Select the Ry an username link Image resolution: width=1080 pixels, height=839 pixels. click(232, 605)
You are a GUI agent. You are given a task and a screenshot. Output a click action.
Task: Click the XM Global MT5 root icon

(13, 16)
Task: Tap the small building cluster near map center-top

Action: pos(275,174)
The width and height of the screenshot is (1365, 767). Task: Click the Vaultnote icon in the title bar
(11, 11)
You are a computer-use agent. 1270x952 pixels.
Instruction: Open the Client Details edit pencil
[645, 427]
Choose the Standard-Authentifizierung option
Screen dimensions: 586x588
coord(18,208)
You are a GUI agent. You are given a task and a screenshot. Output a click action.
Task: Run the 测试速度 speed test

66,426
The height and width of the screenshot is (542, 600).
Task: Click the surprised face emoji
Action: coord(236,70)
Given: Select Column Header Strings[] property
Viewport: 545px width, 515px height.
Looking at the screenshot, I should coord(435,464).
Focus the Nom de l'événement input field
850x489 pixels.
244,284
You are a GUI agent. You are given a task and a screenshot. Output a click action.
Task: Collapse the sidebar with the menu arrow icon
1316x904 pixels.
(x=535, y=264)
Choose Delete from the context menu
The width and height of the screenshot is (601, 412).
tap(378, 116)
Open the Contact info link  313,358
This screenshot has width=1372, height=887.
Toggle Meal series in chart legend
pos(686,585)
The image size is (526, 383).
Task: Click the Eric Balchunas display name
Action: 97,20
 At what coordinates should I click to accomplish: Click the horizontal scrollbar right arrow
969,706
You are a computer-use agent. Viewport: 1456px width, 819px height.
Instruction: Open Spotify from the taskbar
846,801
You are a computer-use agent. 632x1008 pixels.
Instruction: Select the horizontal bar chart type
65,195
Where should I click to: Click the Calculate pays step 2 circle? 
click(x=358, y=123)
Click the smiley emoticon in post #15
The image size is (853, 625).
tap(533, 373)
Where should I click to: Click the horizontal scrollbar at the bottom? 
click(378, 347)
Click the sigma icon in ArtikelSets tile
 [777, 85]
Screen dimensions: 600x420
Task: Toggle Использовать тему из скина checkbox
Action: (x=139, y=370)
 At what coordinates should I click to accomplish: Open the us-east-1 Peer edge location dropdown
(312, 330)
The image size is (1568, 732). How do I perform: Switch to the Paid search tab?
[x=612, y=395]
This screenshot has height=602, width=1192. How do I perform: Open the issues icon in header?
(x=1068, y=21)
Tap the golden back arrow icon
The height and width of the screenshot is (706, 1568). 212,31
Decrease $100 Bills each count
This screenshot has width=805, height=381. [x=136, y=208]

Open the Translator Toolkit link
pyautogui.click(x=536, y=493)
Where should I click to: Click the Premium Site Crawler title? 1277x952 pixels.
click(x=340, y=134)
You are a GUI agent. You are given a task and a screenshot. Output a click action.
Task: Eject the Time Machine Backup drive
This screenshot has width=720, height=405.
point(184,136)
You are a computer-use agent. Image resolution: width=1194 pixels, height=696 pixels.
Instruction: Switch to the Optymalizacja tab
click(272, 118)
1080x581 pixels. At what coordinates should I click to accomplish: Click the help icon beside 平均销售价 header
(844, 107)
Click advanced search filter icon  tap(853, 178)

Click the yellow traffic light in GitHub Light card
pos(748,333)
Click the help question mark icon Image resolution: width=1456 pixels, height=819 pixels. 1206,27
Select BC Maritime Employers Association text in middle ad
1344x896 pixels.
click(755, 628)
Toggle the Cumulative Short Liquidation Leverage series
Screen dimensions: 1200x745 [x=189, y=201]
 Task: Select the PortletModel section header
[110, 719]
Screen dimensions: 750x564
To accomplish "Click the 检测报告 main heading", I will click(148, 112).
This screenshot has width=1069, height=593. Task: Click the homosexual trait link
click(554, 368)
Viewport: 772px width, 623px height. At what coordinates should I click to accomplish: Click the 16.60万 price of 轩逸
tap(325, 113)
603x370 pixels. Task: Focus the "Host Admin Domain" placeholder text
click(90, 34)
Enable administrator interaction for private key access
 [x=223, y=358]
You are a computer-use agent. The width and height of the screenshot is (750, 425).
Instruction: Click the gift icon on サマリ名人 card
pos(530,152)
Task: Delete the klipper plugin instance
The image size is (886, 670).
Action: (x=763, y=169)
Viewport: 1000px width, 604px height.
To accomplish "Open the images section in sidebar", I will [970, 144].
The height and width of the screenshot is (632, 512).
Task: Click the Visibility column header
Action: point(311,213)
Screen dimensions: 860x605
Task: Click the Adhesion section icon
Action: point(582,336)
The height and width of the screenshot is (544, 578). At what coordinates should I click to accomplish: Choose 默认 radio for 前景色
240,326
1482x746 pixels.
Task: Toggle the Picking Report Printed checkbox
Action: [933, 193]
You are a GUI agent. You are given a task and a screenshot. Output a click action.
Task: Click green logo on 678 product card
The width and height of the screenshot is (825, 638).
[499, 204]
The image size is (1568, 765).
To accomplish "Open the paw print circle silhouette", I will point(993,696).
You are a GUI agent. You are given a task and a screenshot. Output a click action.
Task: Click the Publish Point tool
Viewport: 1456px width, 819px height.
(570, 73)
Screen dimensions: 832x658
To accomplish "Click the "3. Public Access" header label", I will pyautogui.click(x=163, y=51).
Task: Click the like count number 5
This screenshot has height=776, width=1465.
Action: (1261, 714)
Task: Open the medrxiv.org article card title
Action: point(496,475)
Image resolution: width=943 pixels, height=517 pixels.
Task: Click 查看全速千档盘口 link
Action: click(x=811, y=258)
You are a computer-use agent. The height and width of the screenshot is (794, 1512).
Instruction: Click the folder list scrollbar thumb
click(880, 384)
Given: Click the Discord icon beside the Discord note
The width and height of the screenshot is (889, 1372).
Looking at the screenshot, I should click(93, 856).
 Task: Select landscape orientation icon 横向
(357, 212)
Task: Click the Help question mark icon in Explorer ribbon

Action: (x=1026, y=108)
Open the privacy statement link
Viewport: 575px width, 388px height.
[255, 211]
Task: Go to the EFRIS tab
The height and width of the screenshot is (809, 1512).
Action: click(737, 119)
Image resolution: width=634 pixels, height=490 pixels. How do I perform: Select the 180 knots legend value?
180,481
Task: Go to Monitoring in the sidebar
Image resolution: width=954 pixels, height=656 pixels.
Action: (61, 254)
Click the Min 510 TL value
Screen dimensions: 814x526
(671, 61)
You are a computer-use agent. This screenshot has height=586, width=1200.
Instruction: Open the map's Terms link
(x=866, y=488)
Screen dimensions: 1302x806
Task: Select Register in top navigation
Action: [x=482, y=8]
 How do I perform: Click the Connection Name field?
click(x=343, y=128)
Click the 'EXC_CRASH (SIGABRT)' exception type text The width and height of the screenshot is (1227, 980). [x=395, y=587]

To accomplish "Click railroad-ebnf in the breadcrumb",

----------

▶ TASK REQUIREMENTS:
Add 29 to every coordinate in the answers within the part that opens with the line containing "You are a computer-use agent. The width" and closes with the line containing "Action: (x=763, y=169)", and write out every line of that part in full.

▶ EXERCISE RESULT:
You are a computer-use agent. The width and height of the screenshot is (750, 425).
Instruction: Click the gift icon on サマリ名人 card
pos(559,181)
Task: Delete the klipper plugin instance
The image size is (886, 670).
Action: (x=792, y=198)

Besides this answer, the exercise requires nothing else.